§ **YOUR GOAL**: Please could you give again the lines from the one holding "新竹住宿 (238, 761)" through the final line of the data below, exactly, with no other lines?

§ **EXTRACTED MATERIAL**:

────

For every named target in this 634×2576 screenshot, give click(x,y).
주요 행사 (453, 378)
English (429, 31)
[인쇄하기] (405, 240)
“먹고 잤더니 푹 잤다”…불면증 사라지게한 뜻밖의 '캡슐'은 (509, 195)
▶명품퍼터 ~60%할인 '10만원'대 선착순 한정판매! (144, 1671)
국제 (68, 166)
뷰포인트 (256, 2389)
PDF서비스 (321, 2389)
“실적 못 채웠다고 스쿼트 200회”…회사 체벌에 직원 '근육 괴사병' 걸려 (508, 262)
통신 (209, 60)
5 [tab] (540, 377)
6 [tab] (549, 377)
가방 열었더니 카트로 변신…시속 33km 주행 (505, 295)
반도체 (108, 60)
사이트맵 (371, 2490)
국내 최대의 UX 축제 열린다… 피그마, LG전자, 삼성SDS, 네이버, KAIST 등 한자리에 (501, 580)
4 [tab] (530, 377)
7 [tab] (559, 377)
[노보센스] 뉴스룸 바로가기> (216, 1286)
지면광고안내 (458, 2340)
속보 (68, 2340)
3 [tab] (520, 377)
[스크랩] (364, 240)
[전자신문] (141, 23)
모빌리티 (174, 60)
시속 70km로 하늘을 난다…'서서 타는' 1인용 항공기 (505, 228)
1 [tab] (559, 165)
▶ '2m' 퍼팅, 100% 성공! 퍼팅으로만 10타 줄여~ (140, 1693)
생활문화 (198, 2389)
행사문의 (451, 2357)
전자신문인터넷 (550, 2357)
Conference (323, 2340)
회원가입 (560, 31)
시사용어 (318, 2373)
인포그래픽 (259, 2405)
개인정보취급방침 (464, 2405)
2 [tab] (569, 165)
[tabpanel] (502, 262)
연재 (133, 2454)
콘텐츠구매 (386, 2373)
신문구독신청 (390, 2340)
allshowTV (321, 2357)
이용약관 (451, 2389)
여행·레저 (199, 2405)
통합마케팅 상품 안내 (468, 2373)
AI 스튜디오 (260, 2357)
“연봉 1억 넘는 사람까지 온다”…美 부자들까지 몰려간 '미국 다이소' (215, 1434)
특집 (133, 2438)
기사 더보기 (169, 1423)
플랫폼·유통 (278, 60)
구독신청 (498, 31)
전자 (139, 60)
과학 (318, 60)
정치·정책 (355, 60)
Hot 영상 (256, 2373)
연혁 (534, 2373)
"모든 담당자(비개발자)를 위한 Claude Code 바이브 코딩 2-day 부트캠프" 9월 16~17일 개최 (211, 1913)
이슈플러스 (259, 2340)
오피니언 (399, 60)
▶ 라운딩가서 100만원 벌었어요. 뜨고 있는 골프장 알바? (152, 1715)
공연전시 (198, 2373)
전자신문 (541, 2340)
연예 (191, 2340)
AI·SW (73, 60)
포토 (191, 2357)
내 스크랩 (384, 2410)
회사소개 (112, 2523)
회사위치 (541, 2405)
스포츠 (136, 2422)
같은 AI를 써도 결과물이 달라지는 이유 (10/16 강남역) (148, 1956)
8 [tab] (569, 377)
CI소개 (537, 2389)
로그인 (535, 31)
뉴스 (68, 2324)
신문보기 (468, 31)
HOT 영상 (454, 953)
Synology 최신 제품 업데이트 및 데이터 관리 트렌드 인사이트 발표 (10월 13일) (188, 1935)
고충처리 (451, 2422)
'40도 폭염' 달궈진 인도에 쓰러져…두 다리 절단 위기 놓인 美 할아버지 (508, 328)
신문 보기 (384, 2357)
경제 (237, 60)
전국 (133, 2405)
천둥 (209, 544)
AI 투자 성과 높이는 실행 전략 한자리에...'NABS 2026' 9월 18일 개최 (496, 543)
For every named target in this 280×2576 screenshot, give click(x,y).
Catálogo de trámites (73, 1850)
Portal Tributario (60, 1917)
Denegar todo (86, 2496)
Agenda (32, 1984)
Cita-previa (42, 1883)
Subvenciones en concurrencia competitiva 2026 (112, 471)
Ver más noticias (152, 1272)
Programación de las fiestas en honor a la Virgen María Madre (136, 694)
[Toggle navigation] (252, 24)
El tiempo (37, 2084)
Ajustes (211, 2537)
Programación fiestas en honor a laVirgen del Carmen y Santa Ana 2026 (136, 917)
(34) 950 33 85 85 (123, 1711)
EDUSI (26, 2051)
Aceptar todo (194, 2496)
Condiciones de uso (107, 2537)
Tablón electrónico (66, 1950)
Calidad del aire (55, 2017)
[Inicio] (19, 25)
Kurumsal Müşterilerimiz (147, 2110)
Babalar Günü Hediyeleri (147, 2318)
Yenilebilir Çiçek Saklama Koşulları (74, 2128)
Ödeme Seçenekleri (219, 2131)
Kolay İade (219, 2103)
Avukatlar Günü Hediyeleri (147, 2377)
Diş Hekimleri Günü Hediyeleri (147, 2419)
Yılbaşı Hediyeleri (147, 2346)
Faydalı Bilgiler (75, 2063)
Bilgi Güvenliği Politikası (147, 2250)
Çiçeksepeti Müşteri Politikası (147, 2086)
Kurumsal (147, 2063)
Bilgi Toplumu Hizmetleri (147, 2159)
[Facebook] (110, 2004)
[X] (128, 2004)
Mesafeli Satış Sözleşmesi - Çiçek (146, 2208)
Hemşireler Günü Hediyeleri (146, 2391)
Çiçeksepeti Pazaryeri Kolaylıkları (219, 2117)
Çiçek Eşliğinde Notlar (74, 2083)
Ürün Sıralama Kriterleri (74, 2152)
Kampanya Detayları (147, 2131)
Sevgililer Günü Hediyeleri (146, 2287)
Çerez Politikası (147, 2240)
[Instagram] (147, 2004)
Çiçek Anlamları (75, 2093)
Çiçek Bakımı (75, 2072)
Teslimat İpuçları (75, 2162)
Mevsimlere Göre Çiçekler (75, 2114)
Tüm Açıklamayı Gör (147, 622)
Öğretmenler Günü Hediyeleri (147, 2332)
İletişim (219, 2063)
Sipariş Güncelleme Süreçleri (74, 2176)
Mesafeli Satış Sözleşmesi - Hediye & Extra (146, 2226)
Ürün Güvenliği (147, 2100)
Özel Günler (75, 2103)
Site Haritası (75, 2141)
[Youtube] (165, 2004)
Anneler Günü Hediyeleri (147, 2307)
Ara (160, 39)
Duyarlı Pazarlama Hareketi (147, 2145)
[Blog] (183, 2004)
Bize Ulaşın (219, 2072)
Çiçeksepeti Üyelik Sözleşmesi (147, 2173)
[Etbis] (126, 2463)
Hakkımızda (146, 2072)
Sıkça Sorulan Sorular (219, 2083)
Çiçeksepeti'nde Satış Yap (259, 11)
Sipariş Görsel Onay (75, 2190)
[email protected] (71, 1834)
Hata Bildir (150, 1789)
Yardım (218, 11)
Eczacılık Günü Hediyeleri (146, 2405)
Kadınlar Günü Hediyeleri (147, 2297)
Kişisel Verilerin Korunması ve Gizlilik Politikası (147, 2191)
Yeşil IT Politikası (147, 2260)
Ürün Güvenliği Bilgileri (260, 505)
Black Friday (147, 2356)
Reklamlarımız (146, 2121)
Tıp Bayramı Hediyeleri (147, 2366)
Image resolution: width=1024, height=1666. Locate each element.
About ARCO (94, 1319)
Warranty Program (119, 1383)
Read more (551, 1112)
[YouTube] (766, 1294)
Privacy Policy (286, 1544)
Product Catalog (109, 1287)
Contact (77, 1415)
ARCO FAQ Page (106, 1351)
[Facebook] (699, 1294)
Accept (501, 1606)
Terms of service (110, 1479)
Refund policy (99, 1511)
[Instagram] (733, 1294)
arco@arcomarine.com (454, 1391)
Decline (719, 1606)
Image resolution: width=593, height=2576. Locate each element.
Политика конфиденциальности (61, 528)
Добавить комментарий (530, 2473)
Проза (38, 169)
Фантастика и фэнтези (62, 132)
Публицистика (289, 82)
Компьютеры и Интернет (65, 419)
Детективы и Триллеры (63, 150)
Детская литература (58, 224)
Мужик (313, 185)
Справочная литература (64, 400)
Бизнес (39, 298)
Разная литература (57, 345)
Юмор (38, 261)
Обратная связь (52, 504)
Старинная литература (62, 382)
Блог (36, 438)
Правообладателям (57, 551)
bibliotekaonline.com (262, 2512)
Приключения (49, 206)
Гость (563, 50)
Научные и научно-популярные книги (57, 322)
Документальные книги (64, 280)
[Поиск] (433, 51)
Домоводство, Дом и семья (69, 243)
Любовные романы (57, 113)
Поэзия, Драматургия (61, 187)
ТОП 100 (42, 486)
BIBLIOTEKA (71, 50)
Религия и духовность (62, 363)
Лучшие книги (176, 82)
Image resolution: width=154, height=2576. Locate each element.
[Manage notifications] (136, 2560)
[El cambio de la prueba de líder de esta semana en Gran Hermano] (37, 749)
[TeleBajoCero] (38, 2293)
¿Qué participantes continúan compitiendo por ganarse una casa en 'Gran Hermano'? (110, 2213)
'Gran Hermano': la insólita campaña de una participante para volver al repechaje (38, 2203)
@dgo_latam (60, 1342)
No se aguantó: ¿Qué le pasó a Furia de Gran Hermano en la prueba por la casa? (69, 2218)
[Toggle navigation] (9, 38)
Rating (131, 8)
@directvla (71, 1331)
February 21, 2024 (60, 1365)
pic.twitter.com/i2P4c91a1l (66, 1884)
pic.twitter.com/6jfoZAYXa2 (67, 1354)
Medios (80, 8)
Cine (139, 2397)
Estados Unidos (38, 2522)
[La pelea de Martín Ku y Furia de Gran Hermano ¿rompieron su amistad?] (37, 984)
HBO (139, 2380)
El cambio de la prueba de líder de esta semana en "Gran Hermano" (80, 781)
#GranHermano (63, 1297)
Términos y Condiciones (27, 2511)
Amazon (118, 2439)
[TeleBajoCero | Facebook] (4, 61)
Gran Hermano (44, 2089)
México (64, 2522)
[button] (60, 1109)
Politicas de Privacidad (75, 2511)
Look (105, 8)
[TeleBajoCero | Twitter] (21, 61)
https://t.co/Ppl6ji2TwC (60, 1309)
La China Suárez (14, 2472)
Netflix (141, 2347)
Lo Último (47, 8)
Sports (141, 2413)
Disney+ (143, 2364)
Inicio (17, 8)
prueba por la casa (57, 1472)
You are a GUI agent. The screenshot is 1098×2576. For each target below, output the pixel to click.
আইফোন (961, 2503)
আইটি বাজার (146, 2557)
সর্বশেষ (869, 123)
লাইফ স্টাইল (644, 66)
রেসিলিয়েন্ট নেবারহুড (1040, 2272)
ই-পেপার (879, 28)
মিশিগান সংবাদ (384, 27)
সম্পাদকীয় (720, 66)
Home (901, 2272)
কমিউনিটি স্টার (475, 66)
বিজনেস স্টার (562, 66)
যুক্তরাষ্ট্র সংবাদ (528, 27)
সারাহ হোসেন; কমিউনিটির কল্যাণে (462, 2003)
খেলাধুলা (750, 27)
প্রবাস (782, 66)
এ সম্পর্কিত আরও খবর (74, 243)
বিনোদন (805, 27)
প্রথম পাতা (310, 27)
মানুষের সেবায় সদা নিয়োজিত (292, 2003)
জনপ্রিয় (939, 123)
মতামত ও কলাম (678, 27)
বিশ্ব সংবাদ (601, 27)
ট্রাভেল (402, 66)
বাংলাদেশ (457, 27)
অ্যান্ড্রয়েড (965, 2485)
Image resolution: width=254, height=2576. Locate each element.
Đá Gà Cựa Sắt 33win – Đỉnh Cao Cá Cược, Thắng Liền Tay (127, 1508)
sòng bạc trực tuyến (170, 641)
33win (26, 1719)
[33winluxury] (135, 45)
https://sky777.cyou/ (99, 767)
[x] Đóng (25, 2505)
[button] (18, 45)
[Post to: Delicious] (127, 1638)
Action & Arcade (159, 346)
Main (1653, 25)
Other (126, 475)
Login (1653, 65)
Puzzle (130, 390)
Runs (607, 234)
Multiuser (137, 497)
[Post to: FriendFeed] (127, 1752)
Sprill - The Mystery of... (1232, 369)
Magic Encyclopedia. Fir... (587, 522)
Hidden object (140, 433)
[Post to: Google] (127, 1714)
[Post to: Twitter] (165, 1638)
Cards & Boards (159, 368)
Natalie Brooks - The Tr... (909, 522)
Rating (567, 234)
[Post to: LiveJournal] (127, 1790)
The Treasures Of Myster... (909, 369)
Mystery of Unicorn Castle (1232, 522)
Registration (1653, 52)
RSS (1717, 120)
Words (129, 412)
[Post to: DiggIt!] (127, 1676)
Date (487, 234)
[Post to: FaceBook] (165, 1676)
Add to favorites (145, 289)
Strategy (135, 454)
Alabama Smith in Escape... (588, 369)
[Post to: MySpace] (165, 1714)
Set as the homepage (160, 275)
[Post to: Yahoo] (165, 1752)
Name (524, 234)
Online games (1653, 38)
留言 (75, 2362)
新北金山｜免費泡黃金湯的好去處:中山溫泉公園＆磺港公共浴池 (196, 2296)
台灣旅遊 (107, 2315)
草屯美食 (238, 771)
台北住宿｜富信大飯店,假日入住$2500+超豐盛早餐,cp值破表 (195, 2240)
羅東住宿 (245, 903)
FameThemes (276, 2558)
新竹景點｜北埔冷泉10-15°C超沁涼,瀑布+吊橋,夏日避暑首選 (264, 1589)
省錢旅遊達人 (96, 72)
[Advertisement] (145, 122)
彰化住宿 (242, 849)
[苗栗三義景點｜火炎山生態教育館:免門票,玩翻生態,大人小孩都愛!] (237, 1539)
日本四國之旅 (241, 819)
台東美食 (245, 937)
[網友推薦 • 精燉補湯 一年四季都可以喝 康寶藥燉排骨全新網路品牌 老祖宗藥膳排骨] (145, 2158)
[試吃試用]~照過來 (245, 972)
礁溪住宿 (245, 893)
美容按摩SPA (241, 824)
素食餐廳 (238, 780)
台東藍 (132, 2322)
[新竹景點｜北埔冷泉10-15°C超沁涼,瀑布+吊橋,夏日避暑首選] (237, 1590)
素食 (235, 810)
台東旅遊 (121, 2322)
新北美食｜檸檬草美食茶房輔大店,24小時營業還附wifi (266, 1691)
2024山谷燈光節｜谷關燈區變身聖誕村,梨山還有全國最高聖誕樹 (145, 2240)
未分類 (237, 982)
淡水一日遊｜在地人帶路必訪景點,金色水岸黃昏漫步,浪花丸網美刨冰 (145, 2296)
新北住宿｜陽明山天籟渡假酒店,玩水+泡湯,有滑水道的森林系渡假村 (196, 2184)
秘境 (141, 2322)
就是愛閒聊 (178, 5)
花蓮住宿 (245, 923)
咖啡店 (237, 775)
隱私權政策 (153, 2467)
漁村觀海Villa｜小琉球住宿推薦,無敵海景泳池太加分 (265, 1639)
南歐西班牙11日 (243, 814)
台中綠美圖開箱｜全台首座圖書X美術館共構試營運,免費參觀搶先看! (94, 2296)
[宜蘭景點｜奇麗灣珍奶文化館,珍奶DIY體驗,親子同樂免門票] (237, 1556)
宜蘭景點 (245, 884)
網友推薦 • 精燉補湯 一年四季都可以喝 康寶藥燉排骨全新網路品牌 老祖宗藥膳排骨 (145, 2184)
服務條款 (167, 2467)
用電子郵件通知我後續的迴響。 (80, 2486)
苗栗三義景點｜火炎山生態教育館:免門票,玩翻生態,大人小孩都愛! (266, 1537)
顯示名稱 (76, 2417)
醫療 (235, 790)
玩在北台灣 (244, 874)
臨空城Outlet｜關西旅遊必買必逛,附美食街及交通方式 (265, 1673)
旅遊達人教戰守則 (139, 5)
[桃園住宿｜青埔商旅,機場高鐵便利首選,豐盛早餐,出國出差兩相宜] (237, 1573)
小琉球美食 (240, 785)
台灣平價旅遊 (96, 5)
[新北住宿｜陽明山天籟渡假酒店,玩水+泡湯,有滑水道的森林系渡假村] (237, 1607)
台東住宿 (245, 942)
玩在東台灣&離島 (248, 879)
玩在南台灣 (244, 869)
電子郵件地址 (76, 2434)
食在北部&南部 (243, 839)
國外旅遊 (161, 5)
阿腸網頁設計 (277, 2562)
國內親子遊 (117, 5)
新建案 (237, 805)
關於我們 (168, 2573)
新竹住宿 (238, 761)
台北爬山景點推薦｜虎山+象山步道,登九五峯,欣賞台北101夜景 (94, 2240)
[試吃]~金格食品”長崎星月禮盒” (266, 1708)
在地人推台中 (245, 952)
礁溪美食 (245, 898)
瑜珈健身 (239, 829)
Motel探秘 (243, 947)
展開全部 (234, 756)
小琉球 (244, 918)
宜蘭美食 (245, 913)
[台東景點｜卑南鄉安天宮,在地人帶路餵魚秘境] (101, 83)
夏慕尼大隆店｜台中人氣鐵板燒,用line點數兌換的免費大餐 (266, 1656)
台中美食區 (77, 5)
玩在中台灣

────

§ **ANSWER BELOW**:
新竹住宿 (238, 761)
台北爬山景點推薦｜虎山+象山步道,登九五峯,欣賞台北101夜景 (94, 2240)
[試吃]~金格食品”長崎星月禮盒” (266, 1708)
在地人推台中 (245, 952)
礁溪美食 (245, 898)
瑜珈健身 (239, 829)
Motel探秘 (243, 947)
展開全部 (234, 756)
小琉球 (244, 918)
宜蘭美食 (245, 913)
[台東景點｜卑南鄉安天宮,在地人帶路餵魚秘境] (101, 83)
夏慕尼大隆店｜台中人氣鐵板燒,用line點數兌換的免費大餐 (266, 1656)
台中美食區 (77, 5)
玩在中台灣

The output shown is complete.